_WHAT IS REQUIRED_. Please rewrite the items below, swapping "dropdown" for "drop-down menu" wherever it occurs and leaving everything else unchanged.

■ ■ ■ ■

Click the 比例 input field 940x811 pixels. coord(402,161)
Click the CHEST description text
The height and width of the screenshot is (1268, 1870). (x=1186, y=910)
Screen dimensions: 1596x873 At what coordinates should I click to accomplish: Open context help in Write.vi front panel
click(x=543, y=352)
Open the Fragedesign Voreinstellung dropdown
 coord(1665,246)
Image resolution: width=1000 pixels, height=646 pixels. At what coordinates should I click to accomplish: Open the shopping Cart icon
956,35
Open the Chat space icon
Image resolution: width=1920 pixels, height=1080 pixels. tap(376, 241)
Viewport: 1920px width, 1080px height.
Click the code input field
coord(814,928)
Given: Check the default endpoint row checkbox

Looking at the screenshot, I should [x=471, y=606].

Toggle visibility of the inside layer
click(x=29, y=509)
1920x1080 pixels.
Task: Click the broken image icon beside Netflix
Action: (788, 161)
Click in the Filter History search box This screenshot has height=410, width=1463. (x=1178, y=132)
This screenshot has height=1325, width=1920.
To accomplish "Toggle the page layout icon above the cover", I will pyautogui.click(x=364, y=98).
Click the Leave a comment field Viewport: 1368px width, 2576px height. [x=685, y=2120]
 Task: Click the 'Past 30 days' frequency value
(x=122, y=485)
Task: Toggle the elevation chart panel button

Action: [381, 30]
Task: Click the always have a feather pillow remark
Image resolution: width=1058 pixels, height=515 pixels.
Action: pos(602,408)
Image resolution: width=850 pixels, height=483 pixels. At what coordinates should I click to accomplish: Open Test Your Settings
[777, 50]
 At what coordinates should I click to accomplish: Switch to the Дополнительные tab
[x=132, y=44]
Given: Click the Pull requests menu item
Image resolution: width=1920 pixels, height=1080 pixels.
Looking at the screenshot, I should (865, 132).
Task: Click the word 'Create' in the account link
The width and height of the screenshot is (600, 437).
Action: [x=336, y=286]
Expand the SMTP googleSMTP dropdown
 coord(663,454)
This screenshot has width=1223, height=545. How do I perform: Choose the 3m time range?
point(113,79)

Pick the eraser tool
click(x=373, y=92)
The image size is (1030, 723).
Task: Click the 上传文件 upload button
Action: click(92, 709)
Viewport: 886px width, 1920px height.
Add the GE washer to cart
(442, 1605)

■ ■ ■ ■

_SOLUTION TO THIS EXERCISE_.
Click the 比例 input field 940x811 pixels. coord(402,161)
Click the CHEST description text
The height and width of the screenshot is (1268, 1870). (x=1186, y=910)
Screen dimensions: 1596x873 At what coordinates should I click to accomplish: Open context help in Write.vi front panel
click(x=543, y=352)
Open the Fragedesign Voreinstellung drop-down menu
 coord(1665,246)
Image resolution: width=1000 pixels, height=646 pixels. At what coordinates should I click to accomplish: Open the shopping Cart icon
956,35
Open the Chat space icon
Image resolution: width=1920 pixels, height=1080 pixels. tap(376, 241)
Viewport: 1920px width, 1080px height.
Click the code input field
coord(814,928)
Given: Check the default endpoint row checkbox

Looking at the screenshot, I should [x=471, y=606].

Toggle visibility of the inside layer
click(x=29, y=509)
1920x1080 pixels.
Task: Click the broken image icon beside Netflix
Action: (788, 161)
Click in the Filter History search box This screenshot has height=410, width=1463. (x=1178, y=132)
This screenshot has height=1325, width=1920.
To accomplish "Toggle the page layout icon above the cover", I will pyautogui.click(x=364, y=98).
Click the Leave a comment field Viewport: 1368px width, 2576px height. [x=685, y=2120]
 Task: Click the 'Past 30 days' frequency value
(x=122, y=485)
Task: Toggle the elevation chart panel button

Action: [381, 30]
Task: Click the always have a feather pillow remark
Image resolution: width=1058 pixels, height=515 pixels.
Action: pos(602,408)
Image resolution: width=850 pixels, height=483 pixels. At what coordinates should I click to accomplish: Open Test Your Settings
[777, 50]
 At what coordinates should I click to accomplish: Switch to the Дополнительные tab
[x=132, y=44]
Given: Click the Pull requests menu item
Image resolution: width=1920 pixels, height=1080 pixels.
Looking at the screenshot, I should (865, 132).
Task: Click the word 'Create' in the account link
The width and height of the screenshot is (600, 437).
Action: [x=336, y=286]
Expand the SMTP googleSMTP drop-down menu
 coord(663,454)
This screenshot has width=1223, height=545. How do I perform: Choose the 3m time range?
point(113,79)

Pick the eraser tool
click(x=373, y=92)
The image size is (1030, 723).
Task: Click the 上传文件 upload button
Action: click(92, 709)
Viewport: 886px width, 1920px height.
Add the GE washer to cart
(442, 1605)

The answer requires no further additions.